The results above would suggest the answer is yes. Trained on a ground truth dataset of 19,000 faces of portraits taken in the Swedish city of Lund in the early 20th century, NVDIA’s new StyleGAN2-ADA network was able to produce these new faces that capture the distinctive black-and-white tonality of the originals, as well as some distinctive socio-cultural characteristics such as the studentmössa that graduating college students would have worn (second picture in the row above).

Though these pictures may look nearly indistinguishable from actual portraits taken in the early 20th century, they are in fact outputs from a network with near-infinite variability — random samples, if you will, from a large latent space of representation. One way to visualize this is to explore this latent space by traversing the points between portraits such as the ones above. This is a lot easier to show than to explain. In this morphing video, we are traversing the latent space bewteen the young girl (Seed 9) and the older balding man (Seed 8).

Real Fakes or just Memorized?

One of the questions that people ask of these generative networks is: how can we be sure the images they produce are truly “novel”? That is to say, is it possible the network is merely memorizing faces already present in the training data, and regurgitating them back where they obviously pass muster when compared with the ground truth? (We might think of this as a deep learning form of over-fitting in traditional statistics.)
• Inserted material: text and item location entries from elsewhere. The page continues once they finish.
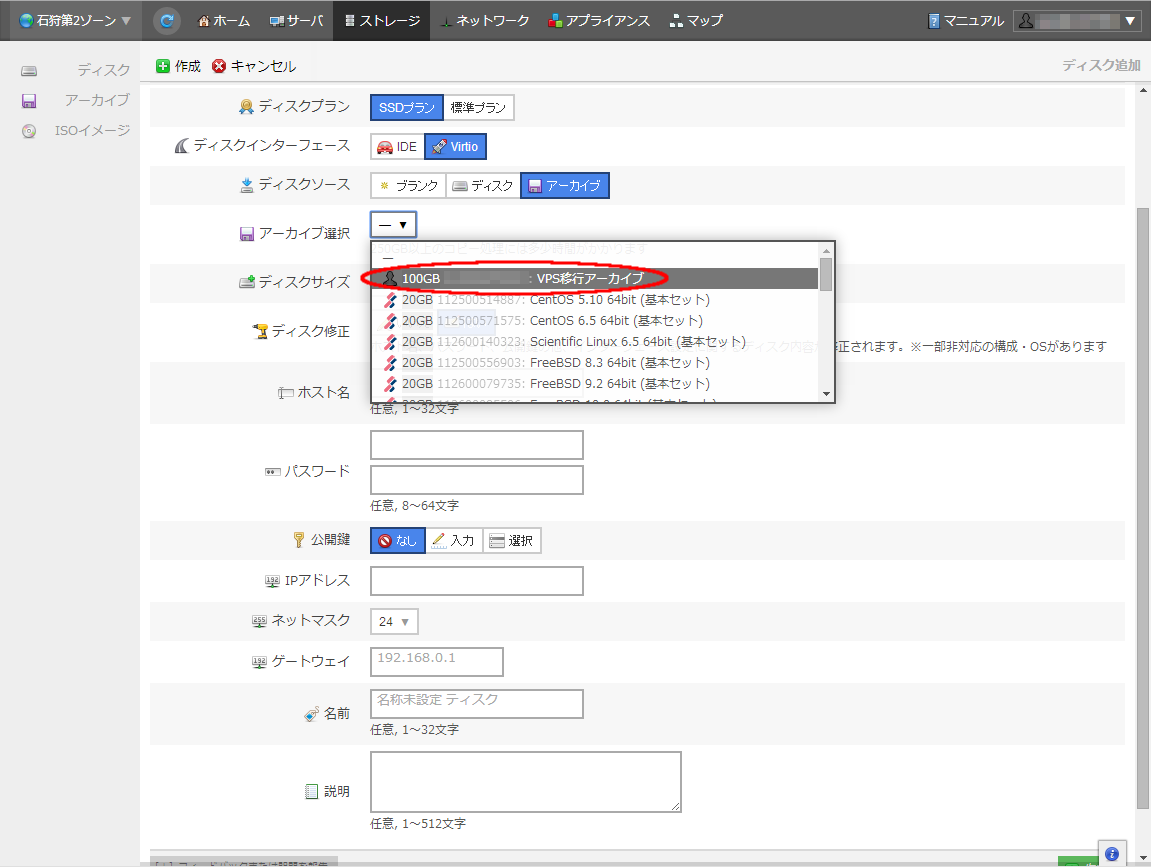Click the blue info icon at bottom right
1151x867 pixels.
[x=1111, y=853]
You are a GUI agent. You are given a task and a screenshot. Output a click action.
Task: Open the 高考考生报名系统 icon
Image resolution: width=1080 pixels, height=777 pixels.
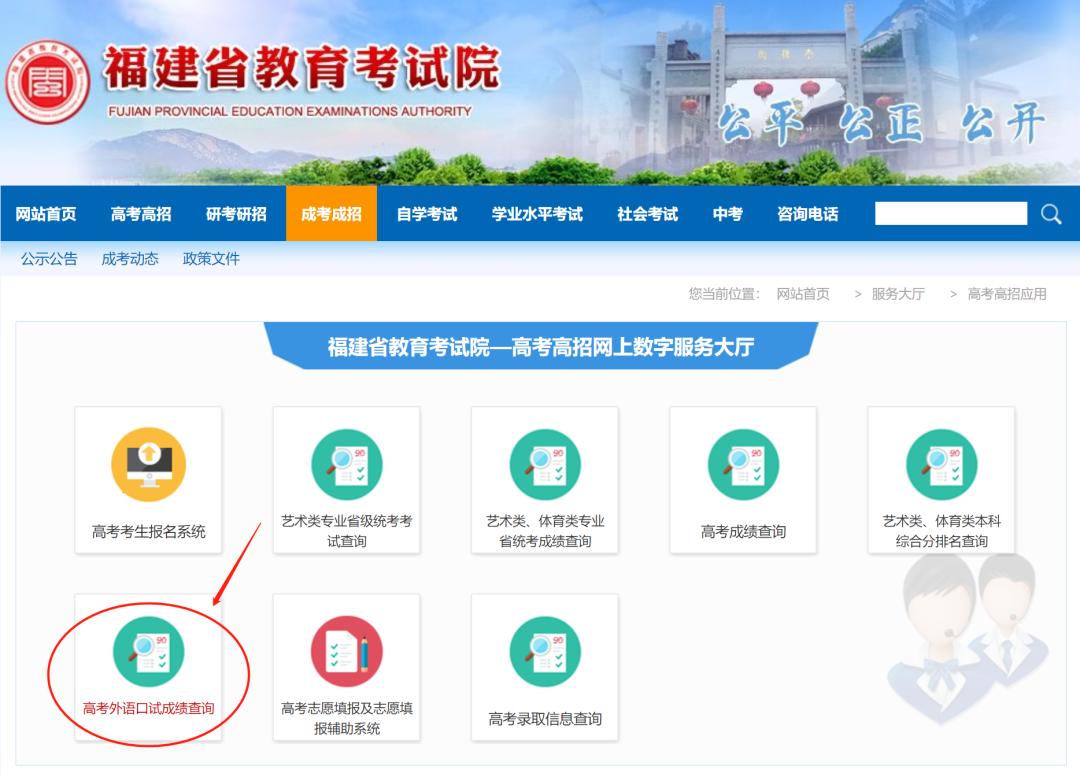pyautogui.click(x=147, y=479)

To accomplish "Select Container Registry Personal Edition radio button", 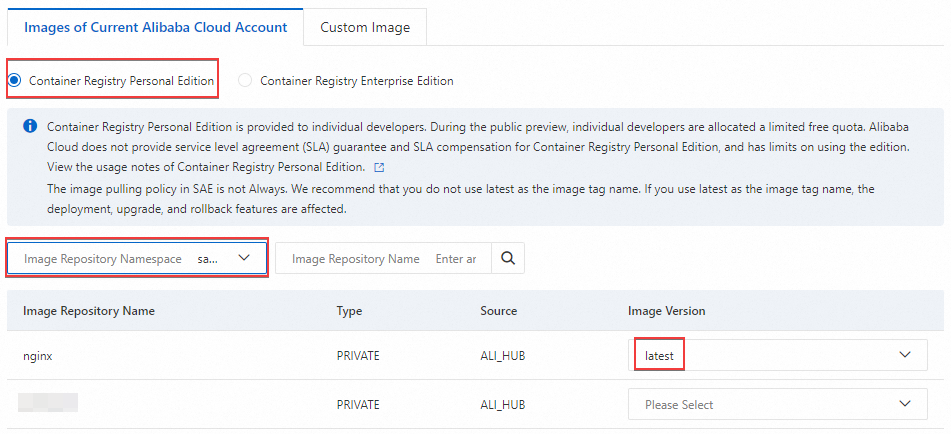I will (15, 80).
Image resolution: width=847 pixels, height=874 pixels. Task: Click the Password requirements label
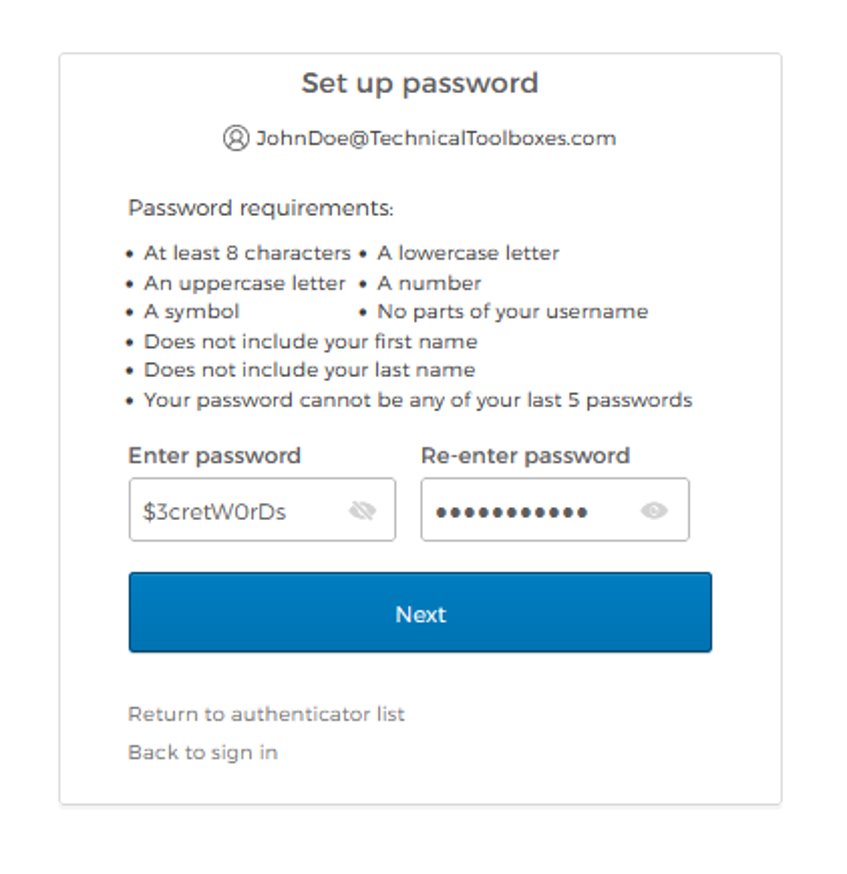tap(261, 208)
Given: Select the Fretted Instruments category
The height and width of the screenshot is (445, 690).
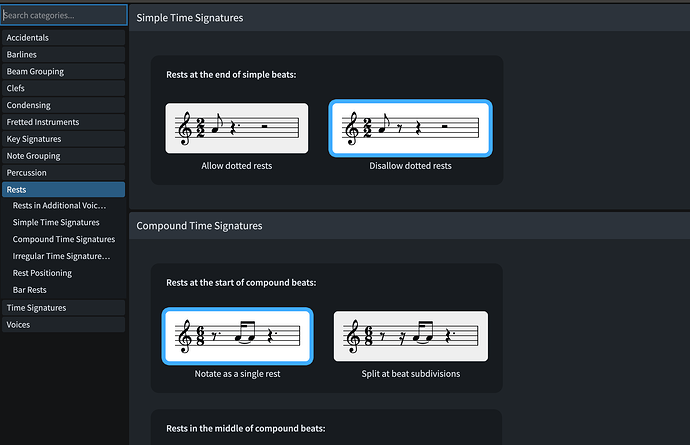Looking at the screenshot, I should point(63,122).
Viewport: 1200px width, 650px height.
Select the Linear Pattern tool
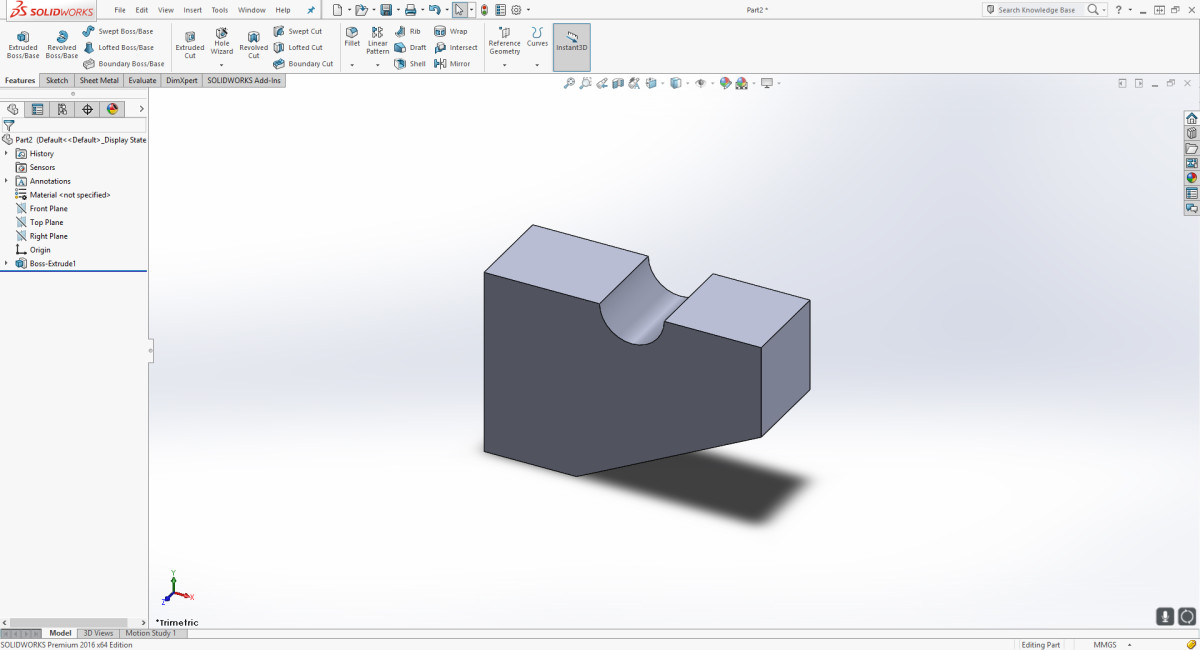pyautogui.click(x=377, y=43)
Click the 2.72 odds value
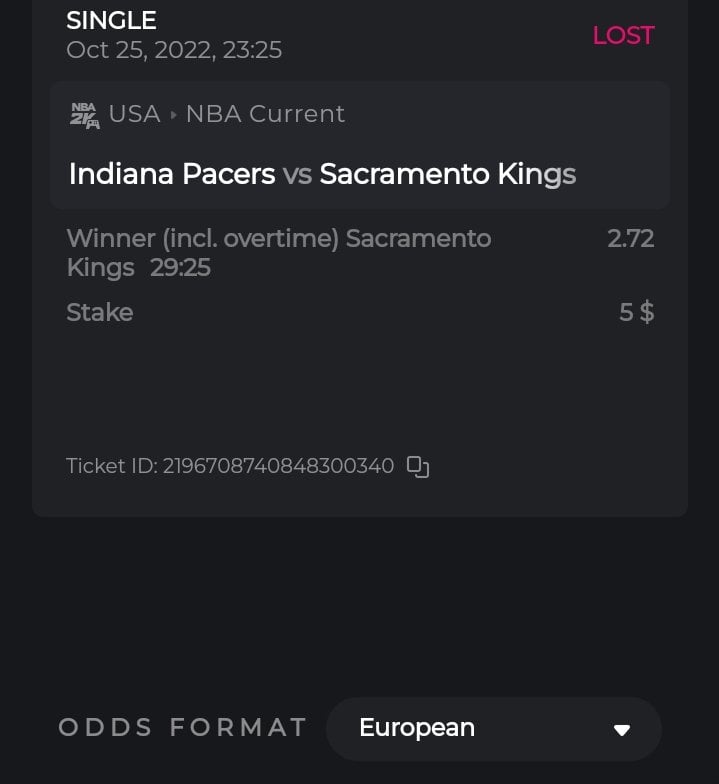Image resolution: width=719 pixels, height=784 pixels. click(x=630, y=239)
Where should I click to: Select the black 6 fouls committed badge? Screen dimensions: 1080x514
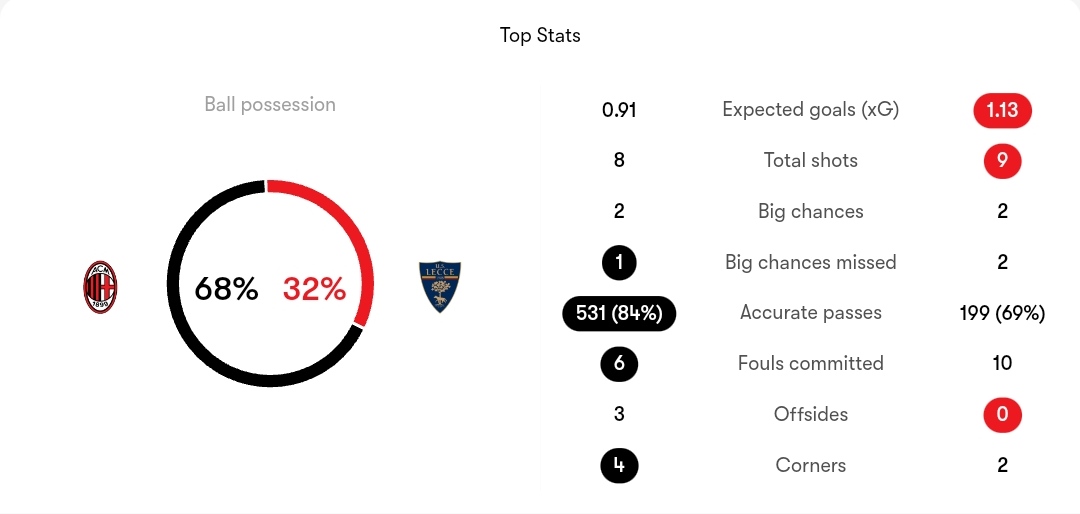pos(619,363)
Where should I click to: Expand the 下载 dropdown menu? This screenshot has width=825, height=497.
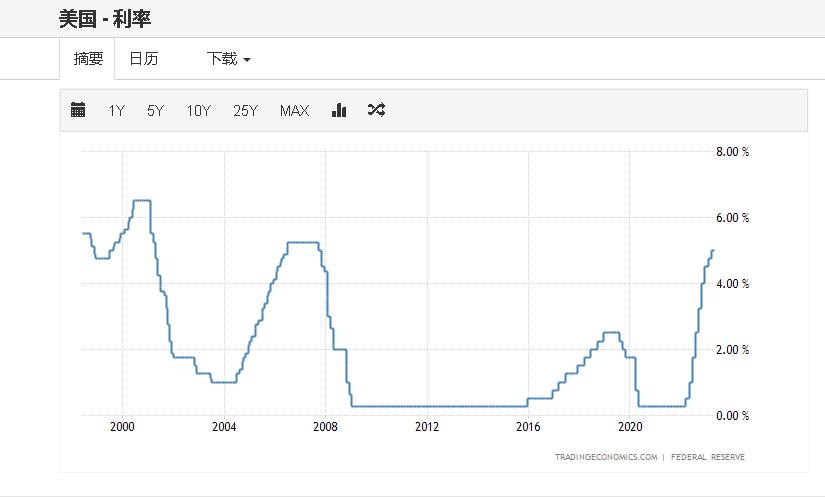(228, 59)
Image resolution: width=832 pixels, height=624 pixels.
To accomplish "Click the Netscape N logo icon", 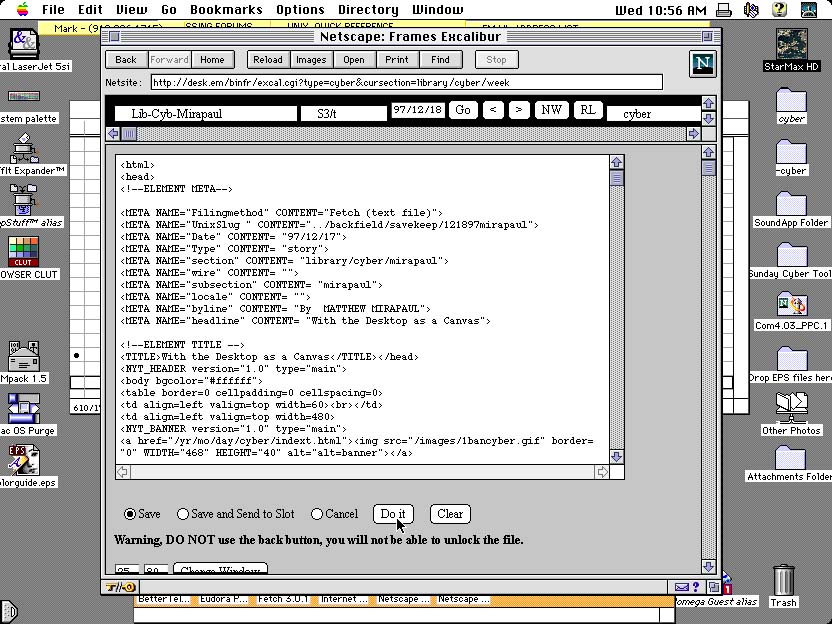I will pyautogui.click(x=703, y=64).
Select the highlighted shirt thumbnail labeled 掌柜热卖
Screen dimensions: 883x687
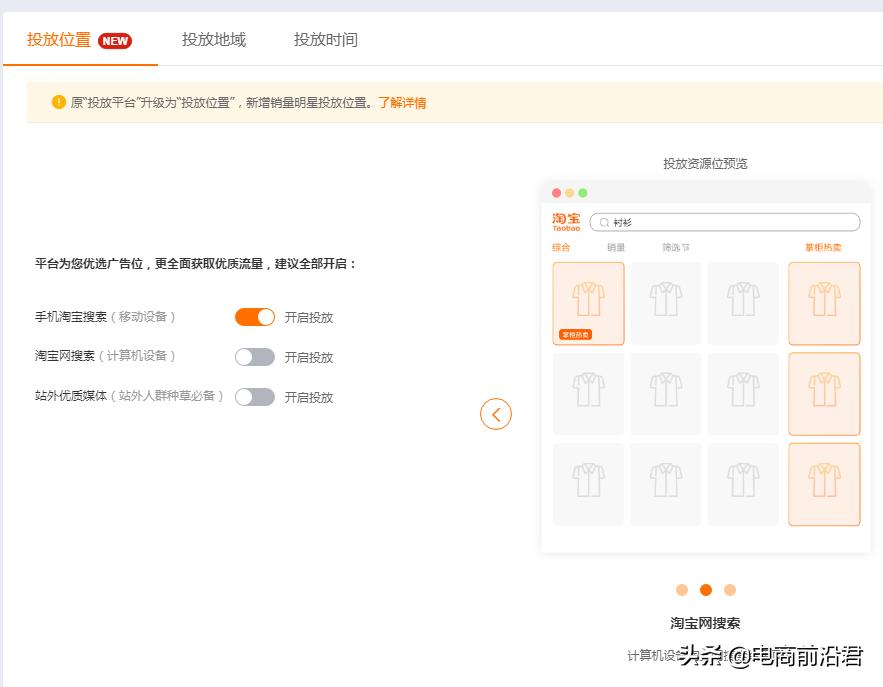[588, 302]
I think the answer may be domain-dependent: surely the way we measure novelty in cars versus toasters versus human faces will differ. But for faces, we have the advantage of a number of deep learning networks which are used for the purposes of face identification. Although I’ve never used these networks to identify real humans (and would not do for any reason), I think it’s an acceptable use of the technology to measure how well generative networks perform. By measuring the ‘distance’ between a generated face, and all the faces present in the training material, we can see if we’re merely echoing back something we already had, or creating something novel.

Latent Representational Space

The other way to make these generative networks more interesting is to not just passively accept what they spit out, but rather involve ourselves more deeply in the act of generation. In the screencast below, you can see me adjusting sliders that control the latents, or vectors of possibility that control the output of the generative network.

It’s worth watching carefully as the changes occur. Some are obvious, such as a shift from youth to old age, or feminine to masculine appearance. Others are more subtle, such as a shift from lighting the right versus the left side of the face. And there’s one obvious “studentmössa” vector: the appearance at 0:30 of that white hat which college students wear when they graduate from college in Sweden. You can imagine the ways companies discover, document, and instrumentalize such specific representational vectors for use in commercial products based on AI. (Or at least, they way they did before diffusion models overtook generative adversarial models circa 2022.)

My interests are not in exploiting these vectors for such specific purposes, but rather treating them as a whole to explore what they capture about what this particular photo studio in Sweden was capable of producing. In the service of producing entirely hypothetical and hallucinated images, this GAN also creates a dynamic, controllable model of the expressive possibilities of this particular photographic studio over a century ago.